Once loaded, the camels moved out in a caravan up to designated stations such as village centers. A Librarian in charge, two assistants and a skilled camel herdsman lead the caravan. On arrival, the books and other items were unloaded, the tent was pitched and the books were then displayed on the mat. A floor mat was also provided as sitting space for those willing to make quick references to the materials. It is the culture of the local people to sit on mats. From this makeshift library all the basic library services were provided and at the end of the day, all the items were loaded on camels, which headed back to the library in preparation for the next day’s programme.

However, despite the tremendous success the project had achieved, it also faced various challenges that the library authority and management had had to contend with.  These included (a) maintenance of the camels – like other animals, camels would get indisposed and therefore curtail the programmed service provision; (b) labour intensive – the Camel Library Service was a labour intensive exercise that involved exhaustive traveling under very high temperatures. These challenge made the programme become very expensive to sustain. With the improvement of the road network in the region, the Board discontinued the Camel Library service and replaced it with motorbike services. Besides, more people were able to travel to the Garissa Library for services on their own. In addition, schools embraced the institutional membership where they could borrow about 200 for their pupils to read from their respective schools.

ii. Donkey library in Nyilima, Bondo District.

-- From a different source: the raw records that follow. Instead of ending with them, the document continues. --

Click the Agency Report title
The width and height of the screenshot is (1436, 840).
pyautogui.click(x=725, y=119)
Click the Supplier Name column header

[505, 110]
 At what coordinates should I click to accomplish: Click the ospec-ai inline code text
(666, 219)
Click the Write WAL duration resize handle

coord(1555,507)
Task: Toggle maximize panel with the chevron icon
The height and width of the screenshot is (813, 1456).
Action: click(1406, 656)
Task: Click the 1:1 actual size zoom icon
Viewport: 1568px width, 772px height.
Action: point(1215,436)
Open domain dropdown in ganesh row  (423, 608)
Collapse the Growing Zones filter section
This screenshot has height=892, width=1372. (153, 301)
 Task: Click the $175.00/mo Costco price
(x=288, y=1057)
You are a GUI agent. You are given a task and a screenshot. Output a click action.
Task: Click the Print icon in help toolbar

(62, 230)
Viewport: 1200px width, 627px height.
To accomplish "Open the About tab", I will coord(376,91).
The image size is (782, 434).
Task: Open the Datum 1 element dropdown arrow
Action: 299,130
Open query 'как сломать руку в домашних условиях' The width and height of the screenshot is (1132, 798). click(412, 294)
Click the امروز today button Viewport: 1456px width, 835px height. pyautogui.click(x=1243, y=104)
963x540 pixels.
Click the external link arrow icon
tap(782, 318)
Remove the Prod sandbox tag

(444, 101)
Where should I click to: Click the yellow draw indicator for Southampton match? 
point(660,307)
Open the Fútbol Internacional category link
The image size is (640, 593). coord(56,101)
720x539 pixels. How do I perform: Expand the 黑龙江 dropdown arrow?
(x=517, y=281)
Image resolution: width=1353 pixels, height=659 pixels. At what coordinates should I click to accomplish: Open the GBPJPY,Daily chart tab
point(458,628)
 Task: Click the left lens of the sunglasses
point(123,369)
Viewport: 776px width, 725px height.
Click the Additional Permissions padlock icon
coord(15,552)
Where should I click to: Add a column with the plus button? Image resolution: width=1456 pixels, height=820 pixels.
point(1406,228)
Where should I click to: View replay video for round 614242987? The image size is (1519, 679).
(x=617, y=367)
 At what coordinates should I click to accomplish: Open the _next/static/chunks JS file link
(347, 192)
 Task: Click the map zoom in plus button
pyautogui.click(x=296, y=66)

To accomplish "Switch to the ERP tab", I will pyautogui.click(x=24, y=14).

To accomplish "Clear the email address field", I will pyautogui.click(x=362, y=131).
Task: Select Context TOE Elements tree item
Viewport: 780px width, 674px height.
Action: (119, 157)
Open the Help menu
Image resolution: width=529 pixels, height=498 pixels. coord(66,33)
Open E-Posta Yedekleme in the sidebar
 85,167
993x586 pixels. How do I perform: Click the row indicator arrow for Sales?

Donkey library service in Nyilima, Bondo District was viewed with enthusiasm by the community and schools around the area. The donkey is commonly used as a mode of transport in that area. Like the camel, it operated within a 15-20 KM radius from Nyilima community library. This was a replica of the Donkey mobile library in Zimbabwe. However, it also faced challenges of maintenance and labor intensity. The road network also improved in the area, making it easy for people to travel to the Nyilima Library.